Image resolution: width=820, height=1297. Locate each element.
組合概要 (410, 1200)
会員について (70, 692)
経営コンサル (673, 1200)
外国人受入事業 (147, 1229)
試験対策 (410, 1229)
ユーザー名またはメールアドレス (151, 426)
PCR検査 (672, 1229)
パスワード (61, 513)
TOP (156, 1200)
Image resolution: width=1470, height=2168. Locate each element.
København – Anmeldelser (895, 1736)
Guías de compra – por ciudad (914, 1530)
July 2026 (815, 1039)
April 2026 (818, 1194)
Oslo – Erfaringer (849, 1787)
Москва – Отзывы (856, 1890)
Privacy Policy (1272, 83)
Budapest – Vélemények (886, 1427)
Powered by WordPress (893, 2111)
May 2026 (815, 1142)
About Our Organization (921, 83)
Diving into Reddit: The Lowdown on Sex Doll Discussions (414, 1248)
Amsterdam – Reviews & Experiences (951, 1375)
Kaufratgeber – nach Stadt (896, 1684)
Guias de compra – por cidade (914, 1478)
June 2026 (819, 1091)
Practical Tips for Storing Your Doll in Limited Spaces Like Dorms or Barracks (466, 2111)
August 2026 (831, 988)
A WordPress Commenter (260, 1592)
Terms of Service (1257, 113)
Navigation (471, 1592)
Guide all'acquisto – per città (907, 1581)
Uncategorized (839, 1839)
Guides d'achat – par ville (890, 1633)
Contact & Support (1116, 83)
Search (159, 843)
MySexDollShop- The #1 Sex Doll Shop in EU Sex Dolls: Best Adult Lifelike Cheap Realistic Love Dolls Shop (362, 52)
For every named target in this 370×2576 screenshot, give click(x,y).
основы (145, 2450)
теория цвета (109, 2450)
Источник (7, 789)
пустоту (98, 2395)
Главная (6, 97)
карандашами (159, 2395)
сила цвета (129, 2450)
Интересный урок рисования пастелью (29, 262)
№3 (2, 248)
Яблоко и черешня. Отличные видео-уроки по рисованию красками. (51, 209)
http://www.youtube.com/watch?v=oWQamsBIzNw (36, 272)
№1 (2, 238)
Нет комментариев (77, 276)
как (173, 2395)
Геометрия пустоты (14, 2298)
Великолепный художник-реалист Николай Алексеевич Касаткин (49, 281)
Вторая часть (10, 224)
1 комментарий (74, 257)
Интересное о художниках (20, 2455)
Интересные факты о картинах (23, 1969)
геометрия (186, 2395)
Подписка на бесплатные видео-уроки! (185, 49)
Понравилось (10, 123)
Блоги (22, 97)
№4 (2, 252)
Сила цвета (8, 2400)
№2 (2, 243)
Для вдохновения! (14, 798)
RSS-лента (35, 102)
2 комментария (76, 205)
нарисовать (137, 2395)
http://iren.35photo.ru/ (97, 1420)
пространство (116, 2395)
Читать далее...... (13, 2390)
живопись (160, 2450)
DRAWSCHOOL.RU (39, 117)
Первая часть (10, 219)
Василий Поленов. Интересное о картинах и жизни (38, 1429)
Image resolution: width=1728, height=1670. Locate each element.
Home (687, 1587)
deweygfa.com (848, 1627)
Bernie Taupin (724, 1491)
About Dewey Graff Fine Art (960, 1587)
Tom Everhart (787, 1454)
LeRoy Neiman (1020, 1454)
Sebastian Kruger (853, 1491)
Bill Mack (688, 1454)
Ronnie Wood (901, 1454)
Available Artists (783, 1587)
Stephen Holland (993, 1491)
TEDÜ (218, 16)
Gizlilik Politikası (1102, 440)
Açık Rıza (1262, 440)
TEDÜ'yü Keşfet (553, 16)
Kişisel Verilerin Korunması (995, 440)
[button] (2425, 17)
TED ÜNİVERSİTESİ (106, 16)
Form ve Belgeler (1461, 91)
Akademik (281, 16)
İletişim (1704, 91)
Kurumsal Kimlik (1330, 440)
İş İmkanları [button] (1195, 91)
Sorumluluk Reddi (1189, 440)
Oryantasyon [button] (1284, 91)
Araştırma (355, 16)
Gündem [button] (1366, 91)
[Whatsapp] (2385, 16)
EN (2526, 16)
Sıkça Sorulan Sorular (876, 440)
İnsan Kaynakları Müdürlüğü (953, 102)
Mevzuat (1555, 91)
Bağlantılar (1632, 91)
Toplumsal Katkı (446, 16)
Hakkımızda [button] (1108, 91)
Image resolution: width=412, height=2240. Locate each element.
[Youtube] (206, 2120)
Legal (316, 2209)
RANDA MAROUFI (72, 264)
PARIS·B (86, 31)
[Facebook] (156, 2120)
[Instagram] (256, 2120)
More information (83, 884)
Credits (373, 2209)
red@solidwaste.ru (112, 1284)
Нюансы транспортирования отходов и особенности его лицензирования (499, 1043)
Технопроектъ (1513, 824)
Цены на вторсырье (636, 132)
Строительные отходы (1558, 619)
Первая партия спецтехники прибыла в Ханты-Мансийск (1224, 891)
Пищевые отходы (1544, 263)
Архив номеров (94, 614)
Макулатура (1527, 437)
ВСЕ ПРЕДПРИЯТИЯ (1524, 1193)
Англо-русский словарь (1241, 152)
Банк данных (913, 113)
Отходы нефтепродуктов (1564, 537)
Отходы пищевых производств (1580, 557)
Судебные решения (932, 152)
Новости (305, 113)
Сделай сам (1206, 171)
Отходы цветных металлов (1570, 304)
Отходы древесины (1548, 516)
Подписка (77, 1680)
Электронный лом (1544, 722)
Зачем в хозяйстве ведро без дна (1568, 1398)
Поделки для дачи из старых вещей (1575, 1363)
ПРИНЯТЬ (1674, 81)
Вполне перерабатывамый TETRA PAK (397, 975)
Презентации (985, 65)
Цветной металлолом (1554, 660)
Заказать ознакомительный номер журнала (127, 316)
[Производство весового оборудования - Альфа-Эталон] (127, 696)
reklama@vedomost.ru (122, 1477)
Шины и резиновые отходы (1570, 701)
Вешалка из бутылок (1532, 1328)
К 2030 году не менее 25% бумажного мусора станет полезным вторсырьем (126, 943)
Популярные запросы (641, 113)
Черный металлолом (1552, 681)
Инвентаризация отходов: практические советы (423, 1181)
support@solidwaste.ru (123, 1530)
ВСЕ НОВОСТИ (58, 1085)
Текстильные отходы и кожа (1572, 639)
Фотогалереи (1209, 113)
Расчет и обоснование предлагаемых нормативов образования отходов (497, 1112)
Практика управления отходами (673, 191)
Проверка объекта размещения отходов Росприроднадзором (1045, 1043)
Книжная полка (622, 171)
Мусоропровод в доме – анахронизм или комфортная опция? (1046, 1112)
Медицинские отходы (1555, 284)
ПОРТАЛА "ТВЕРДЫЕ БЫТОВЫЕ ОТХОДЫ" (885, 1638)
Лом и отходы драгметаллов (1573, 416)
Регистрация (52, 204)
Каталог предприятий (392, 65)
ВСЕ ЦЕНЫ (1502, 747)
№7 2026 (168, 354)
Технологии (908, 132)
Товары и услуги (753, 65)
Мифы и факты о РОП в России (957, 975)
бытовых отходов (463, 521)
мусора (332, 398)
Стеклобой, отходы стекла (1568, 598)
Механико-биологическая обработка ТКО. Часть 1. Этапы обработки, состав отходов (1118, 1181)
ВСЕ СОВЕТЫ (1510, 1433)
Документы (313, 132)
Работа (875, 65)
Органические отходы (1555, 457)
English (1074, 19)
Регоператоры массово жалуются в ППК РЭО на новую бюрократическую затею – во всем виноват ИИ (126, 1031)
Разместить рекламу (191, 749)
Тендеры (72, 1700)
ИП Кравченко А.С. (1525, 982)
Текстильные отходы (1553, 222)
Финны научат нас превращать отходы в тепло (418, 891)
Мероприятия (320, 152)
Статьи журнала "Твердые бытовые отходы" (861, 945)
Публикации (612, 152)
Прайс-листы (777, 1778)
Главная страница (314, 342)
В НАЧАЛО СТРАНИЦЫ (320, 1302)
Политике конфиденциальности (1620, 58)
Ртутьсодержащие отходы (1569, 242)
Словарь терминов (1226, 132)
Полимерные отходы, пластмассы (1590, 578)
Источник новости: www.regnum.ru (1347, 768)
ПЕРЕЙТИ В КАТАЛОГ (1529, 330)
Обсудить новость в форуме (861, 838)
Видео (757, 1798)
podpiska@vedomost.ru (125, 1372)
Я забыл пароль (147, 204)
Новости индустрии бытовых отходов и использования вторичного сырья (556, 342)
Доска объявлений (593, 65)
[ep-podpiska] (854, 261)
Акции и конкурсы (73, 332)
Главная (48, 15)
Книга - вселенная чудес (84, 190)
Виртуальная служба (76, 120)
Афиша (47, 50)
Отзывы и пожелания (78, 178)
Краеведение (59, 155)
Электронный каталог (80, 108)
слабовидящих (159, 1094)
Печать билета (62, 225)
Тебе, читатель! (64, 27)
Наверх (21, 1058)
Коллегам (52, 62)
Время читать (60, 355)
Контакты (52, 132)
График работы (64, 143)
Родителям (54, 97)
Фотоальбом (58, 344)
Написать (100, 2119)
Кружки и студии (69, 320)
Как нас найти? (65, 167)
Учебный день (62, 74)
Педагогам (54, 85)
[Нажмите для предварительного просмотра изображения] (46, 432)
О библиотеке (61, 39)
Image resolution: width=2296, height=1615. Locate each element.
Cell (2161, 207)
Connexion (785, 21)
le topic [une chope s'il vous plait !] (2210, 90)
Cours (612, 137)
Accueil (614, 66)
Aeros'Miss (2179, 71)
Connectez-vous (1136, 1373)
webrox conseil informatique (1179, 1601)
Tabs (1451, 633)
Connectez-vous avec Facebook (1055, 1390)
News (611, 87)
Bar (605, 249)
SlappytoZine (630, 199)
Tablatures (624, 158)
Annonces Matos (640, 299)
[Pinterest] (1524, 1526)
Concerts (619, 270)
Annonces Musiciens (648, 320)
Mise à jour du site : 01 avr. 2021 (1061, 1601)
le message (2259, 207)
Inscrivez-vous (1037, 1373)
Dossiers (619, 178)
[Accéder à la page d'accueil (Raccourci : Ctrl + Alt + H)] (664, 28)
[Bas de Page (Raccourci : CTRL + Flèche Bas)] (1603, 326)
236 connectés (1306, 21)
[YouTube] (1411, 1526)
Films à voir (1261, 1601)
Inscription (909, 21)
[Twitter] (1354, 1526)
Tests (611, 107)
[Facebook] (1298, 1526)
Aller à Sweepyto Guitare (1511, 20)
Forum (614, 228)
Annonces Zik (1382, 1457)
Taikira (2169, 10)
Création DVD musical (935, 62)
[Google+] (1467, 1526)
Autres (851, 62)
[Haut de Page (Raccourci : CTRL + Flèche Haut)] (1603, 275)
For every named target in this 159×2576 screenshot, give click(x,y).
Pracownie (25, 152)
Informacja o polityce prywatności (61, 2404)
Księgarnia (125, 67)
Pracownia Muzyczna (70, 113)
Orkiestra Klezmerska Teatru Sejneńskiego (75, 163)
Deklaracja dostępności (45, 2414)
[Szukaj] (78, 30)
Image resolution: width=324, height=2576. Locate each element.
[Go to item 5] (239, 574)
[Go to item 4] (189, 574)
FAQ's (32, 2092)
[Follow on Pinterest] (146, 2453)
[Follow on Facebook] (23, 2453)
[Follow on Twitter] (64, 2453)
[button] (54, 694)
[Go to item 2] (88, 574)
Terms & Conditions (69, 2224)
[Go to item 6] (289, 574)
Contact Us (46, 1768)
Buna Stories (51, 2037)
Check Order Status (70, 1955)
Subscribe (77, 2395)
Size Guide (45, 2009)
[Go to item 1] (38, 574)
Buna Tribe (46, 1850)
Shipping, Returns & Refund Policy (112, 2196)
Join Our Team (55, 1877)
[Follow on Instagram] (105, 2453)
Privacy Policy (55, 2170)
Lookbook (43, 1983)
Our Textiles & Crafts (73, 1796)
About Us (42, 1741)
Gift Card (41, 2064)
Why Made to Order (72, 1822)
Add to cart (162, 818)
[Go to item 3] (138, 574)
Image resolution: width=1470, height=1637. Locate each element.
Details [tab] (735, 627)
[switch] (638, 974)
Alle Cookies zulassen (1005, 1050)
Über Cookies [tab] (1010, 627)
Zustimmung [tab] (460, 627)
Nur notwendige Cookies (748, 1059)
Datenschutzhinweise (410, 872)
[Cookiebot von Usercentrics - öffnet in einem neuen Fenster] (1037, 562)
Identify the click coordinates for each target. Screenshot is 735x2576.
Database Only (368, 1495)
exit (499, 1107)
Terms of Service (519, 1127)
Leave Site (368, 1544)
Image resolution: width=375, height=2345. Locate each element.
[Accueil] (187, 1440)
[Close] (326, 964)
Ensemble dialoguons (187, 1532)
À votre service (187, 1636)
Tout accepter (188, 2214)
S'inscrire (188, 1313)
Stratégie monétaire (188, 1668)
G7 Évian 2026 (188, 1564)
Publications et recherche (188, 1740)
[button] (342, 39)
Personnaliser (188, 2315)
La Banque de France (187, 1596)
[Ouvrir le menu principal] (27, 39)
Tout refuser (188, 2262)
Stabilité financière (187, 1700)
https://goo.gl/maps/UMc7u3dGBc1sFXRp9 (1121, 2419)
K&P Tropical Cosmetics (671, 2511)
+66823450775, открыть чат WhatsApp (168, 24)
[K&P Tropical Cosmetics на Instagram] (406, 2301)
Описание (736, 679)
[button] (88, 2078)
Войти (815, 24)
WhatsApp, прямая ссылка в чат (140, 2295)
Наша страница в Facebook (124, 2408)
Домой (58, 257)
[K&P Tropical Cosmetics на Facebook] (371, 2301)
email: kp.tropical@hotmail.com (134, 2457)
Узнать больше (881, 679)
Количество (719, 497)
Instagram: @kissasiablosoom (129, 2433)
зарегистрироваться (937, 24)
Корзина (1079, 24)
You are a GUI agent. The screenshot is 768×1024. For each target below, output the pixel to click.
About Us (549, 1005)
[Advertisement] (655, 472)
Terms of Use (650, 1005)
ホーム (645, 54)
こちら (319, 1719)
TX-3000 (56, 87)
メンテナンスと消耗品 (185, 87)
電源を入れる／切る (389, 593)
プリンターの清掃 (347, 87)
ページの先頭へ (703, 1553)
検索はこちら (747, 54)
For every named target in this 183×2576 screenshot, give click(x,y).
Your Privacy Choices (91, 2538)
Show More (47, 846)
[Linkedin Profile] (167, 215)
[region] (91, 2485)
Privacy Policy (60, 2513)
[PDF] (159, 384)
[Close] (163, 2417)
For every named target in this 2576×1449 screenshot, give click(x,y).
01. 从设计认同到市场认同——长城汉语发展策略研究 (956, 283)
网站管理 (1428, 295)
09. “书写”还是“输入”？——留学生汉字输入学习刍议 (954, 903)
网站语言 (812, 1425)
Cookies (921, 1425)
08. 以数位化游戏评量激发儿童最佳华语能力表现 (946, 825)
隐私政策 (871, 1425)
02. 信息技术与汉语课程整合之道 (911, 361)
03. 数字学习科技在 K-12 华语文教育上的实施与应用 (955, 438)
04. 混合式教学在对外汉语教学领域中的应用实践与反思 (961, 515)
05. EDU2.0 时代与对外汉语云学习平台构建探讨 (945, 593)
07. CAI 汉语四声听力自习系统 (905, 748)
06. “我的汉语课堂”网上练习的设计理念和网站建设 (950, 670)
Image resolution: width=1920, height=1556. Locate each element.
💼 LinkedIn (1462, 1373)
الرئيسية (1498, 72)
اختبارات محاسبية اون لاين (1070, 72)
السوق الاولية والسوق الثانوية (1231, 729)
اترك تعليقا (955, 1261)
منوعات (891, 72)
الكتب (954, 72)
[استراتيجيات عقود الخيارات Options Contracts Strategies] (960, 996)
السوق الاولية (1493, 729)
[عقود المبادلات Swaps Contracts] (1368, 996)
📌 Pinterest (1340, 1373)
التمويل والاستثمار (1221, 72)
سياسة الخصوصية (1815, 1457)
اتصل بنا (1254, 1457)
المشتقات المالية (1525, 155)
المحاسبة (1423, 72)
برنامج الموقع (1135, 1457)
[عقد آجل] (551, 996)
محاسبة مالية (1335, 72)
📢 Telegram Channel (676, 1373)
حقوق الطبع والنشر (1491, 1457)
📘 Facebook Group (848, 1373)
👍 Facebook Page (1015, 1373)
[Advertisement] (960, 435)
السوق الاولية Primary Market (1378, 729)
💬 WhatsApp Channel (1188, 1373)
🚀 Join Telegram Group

****************

WORK ORDER: Starting with the first line of the entries and ending with the line that has "Navigation (471, 1592)", copy each line exactly and add nothing.

RESULT BELOW:
Image resolution: width=820, height=1297. Locate each element.
組合概要 (410, 1200)
会員について (70, 692)
経営コンサル (673, 1200)
外国人受入事業 (147, 1229)
試験対策 (410, 1229)
ユーザー名またはメールアドレス (151, 426)
PCR検査 (672, 1229)
パスワード (61, 513)
TOP (156, 1200)
Image resolution: width=1470, height=2168. Locate each element.
København – Anmeldelser (895, 1736)
Guías de compra – por ciudad (914, 1530)
July 2026 (815, 1039)
April 2026 (818, 1194)
Oslo – Erfaringer (849, 1787)
Москва – Отзывы (856, 1890)
Privacy Policy (1272, 83)
Budapest – Vélemények (886, 1427)
Powered by WordPress (893, 2111)
May 2026 (815, 1142)
About Our Organization (921, 83)
Diving into Reddit: The Lowdown on Sex Doll Discussions (414, 1248)
Amsterdam – Reviews & Experiences (951, 1375)
Kaufratgeber – nach Stadt (896, 1684)
Guias de compra – por cidade (914, 1478)
June 2026 (819, 1091)
Practical Tips for Storing Your Doll in Limited Spaces Like Dorms or Barracks (466, 2111)
August 2026 (831, 988)
A WordPress Commenter (260, 1592)
Terms of Service (1257, 113)
Navigation (471, 1592)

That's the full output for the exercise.